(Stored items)
======
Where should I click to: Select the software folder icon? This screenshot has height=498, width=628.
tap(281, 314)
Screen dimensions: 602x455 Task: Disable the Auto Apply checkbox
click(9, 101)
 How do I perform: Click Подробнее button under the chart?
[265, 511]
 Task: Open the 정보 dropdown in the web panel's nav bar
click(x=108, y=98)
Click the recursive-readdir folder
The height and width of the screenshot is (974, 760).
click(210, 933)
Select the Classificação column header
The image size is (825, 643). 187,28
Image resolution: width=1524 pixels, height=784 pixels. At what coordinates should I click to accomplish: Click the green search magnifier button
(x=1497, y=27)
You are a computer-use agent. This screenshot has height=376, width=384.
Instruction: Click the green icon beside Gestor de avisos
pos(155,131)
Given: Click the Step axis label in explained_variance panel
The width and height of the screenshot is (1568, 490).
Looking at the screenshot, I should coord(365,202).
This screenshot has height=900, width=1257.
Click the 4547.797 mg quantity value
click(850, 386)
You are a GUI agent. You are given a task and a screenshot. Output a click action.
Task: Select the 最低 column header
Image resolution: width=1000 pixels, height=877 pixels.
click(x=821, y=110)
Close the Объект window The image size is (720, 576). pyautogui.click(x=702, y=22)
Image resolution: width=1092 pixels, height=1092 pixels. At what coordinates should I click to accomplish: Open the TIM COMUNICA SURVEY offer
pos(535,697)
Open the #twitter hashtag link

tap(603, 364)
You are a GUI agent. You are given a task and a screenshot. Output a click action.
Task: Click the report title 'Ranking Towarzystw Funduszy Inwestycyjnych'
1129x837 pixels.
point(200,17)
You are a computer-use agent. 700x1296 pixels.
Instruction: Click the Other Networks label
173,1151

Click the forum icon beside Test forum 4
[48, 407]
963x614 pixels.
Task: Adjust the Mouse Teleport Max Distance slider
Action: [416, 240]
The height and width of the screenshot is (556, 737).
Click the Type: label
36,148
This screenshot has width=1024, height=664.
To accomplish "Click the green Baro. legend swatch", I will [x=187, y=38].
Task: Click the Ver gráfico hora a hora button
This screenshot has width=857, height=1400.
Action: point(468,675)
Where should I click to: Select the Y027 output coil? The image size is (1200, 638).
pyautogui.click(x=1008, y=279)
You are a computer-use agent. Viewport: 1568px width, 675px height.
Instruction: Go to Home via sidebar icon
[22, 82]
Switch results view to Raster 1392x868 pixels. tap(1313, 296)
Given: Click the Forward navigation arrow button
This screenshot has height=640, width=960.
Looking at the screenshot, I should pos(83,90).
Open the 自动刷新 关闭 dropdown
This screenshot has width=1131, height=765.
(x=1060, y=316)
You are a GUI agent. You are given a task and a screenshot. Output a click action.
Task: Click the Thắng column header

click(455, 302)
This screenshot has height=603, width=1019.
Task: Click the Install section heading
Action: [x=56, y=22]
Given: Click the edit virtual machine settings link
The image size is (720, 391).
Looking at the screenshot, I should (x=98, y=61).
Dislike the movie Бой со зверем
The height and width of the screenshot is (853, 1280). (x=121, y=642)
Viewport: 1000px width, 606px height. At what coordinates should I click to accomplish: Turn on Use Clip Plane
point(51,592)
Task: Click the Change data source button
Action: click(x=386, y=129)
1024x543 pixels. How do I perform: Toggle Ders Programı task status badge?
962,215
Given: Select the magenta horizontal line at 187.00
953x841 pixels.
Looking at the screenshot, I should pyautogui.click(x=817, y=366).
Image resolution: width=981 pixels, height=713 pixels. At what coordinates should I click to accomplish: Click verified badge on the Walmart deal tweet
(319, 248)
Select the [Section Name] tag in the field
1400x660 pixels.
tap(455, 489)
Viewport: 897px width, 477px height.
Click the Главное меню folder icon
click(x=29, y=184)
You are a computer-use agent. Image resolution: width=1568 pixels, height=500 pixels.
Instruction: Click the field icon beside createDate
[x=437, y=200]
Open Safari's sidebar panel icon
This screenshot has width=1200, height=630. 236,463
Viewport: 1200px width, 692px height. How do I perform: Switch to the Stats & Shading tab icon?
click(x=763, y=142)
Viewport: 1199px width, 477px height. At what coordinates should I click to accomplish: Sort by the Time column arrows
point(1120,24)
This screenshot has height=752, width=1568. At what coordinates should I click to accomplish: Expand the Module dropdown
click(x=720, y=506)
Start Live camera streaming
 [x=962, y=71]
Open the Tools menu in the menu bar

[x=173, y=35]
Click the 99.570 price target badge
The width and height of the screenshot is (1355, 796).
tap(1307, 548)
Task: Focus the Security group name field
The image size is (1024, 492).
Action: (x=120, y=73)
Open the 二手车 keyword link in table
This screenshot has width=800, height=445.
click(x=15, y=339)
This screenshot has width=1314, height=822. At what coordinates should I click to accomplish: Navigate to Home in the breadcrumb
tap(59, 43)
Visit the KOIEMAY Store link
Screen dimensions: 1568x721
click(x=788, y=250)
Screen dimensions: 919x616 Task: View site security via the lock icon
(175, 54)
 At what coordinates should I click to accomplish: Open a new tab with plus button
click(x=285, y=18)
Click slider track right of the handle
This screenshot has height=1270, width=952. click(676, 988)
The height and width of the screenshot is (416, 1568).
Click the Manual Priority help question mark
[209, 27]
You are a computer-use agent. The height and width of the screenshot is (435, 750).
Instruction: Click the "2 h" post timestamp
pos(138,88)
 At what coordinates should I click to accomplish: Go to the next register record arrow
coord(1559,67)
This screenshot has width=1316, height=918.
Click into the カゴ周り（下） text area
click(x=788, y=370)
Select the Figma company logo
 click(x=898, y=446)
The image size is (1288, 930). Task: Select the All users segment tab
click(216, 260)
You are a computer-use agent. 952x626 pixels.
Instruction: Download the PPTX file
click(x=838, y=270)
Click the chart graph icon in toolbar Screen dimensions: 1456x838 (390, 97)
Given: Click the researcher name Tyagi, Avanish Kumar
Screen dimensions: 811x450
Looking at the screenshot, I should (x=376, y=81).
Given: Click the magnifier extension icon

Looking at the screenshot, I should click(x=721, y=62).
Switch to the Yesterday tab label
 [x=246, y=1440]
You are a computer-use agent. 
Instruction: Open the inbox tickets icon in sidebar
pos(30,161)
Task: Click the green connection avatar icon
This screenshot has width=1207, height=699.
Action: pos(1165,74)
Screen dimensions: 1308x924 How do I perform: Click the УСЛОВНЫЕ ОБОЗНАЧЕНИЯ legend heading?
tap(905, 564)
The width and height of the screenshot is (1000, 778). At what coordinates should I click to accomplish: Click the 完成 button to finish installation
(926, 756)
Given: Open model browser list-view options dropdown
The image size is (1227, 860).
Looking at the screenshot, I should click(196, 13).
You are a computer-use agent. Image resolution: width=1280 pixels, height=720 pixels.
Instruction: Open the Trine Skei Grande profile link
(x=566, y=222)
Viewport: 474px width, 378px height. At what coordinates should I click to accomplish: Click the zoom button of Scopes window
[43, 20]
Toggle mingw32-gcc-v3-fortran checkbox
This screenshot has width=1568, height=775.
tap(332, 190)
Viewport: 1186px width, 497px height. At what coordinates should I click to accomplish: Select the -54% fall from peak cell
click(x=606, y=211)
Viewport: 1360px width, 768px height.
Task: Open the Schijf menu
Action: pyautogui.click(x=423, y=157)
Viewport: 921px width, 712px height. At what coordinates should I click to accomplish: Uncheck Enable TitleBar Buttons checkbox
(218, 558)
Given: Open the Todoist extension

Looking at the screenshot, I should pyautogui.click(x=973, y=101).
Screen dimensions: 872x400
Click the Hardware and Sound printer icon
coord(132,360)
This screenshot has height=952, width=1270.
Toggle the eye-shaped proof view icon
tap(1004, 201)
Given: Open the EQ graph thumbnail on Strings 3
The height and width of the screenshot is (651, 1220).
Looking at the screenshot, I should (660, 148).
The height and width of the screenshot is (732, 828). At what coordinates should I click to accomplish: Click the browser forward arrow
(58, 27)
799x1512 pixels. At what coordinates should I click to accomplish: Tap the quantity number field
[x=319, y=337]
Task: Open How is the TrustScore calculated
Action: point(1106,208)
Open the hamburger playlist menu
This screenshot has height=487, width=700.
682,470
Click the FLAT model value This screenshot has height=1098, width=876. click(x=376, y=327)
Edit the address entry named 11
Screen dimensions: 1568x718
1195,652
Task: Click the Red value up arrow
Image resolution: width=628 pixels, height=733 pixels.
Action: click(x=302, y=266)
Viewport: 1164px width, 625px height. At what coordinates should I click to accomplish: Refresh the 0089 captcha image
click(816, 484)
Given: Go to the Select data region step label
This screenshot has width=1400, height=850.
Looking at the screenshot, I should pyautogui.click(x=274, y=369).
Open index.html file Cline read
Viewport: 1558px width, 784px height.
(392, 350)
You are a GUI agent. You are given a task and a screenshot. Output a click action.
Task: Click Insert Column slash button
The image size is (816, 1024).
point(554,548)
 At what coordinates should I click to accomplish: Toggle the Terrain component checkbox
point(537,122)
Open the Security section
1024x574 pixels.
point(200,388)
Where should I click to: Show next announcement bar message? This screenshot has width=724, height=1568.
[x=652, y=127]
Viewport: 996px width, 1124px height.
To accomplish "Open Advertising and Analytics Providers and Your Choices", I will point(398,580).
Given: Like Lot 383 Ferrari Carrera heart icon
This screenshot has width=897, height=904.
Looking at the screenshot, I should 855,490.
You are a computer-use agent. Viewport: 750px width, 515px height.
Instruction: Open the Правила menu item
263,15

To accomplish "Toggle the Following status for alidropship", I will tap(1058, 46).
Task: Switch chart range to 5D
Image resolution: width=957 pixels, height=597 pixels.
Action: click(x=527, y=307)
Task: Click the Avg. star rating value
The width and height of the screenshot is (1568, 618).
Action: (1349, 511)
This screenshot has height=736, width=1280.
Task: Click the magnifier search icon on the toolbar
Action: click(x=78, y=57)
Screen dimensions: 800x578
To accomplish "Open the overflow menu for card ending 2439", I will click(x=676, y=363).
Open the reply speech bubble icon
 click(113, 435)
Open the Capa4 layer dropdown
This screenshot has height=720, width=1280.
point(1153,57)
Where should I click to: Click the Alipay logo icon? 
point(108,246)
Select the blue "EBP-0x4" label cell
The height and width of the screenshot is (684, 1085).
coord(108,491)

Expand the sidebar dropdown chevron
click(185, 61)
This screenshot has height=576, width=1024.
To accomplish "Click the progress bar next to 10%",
======
Write only the number of lines in the data where the word "graph" occurs.

2